“I started doing photography as a teenager in high school, at Penncrest in Delaware County,” says photographer and painter Brian Clark, who now resides in downtown Reading. “There was a very good art class there which got me interested in art in general, and I started taking pictures on family vacations.”
Romantic View
Architecture and Historical Details
Clark’s eye focuses on buildings and structures, with details that are compelling presenting such familiar Reading scenes as the Pagoda, Gring’s Mill and bridges arching over rivers and creeks in ways that feel compellingly fresh, all filled with subtle awe. “My pictures tend to not feature a lot of people as the main subject,” he says with a slight smile. “I like history. I like local quirks, things that look ‘different.’ And Reading was a very, very rich place at one time with a rich history. I like the parts you can still see. For example, the Pagoda. I’m drawn to it because it’s very different. It was one thing I wouldn’t have expected to see in the middle of Pennsylvania.”

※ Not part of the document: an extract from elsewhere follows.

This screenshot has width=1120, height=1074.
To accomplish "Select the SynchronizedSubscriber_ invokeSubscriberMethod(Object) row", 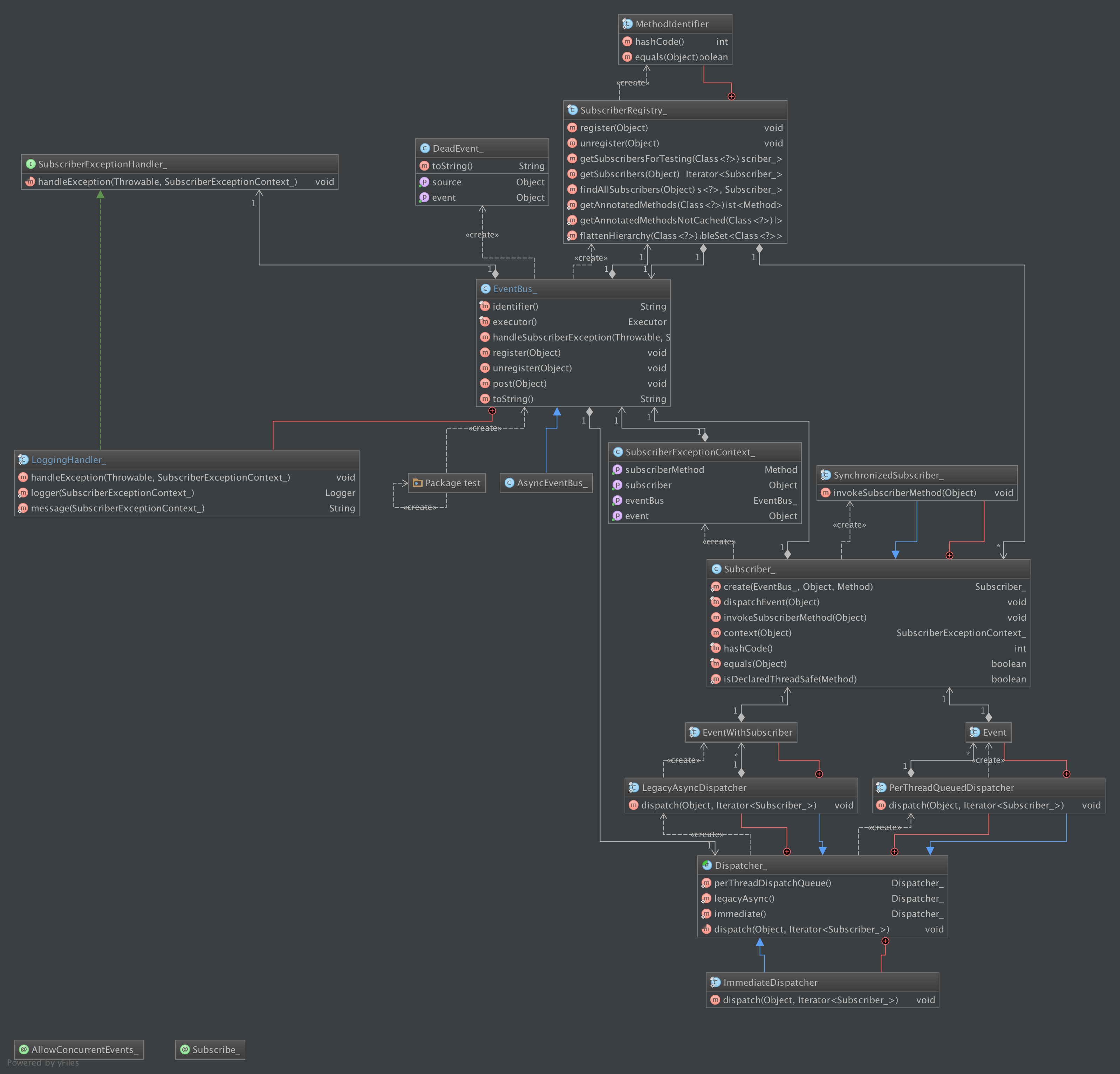I will coord(904,493).

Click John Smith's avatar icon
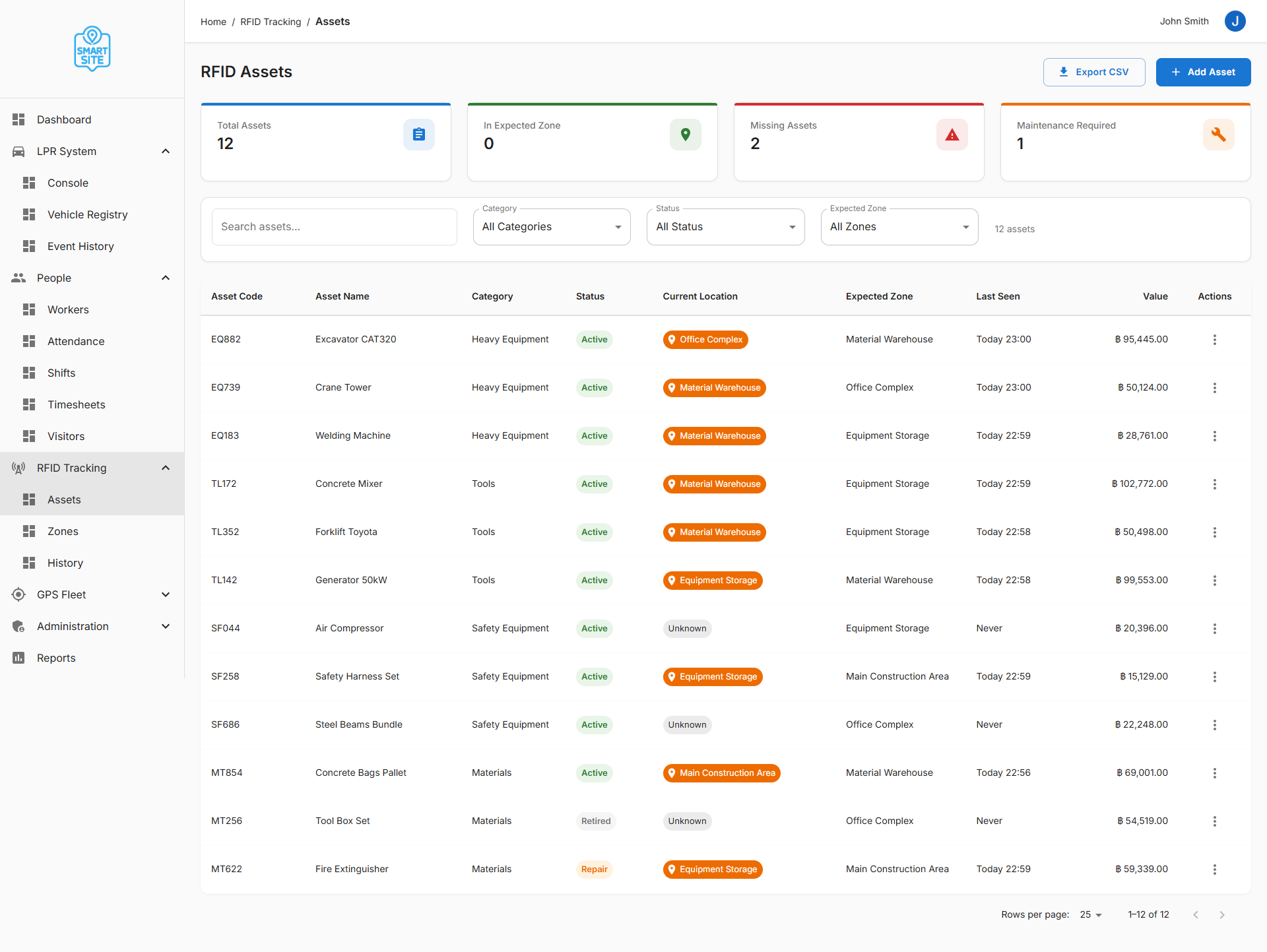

Although there are many commercially gorgeous photos of the Pagoda, Clark’s photos come alive as his lens captures the Pagoda rising behind the bare branches of a tree. The tones of blacks and whites, grays and photo-grays paint a beauty that is distinctly uncommercial and raw. One photo of the Pagoda, “Illumination,” features only part of the structure’s carefully sloping roof, as if to say: “Look! See how the light embraces this beautifully crafted artifact!”
Illumination
“I Try to Do My Own Thing”
A candid person who chooses his words as carefully as he selects his images, Clark clearly values original expression. Put simply: “I try to do my own thing.” He adds that he will only photograph or paint something “as long as it seems to have something original about it.” Of his “Gring’s Mill Dam” photo, he points to the monotones and grays and the reflection of the water onto the concrete bridge. In his “Romantic View” piece (taken in Spain), two people become part of the architecture, “an outside view of a bench and a Spanish couple.”
Brian Clark is a thoughtful and commanding painter as well, whose medium is acrylics. The moody blue hues of his “Eye on the Eclipse” immediately call viewers to come closer. “I was going for something minimalist and monochromatic at the same time,” Clark reveals. The paintings are not sharply focused like photos: they’re “abstract and free-flowing.” An eye at the lower corner shows pops of white, targeted on the eclipse above.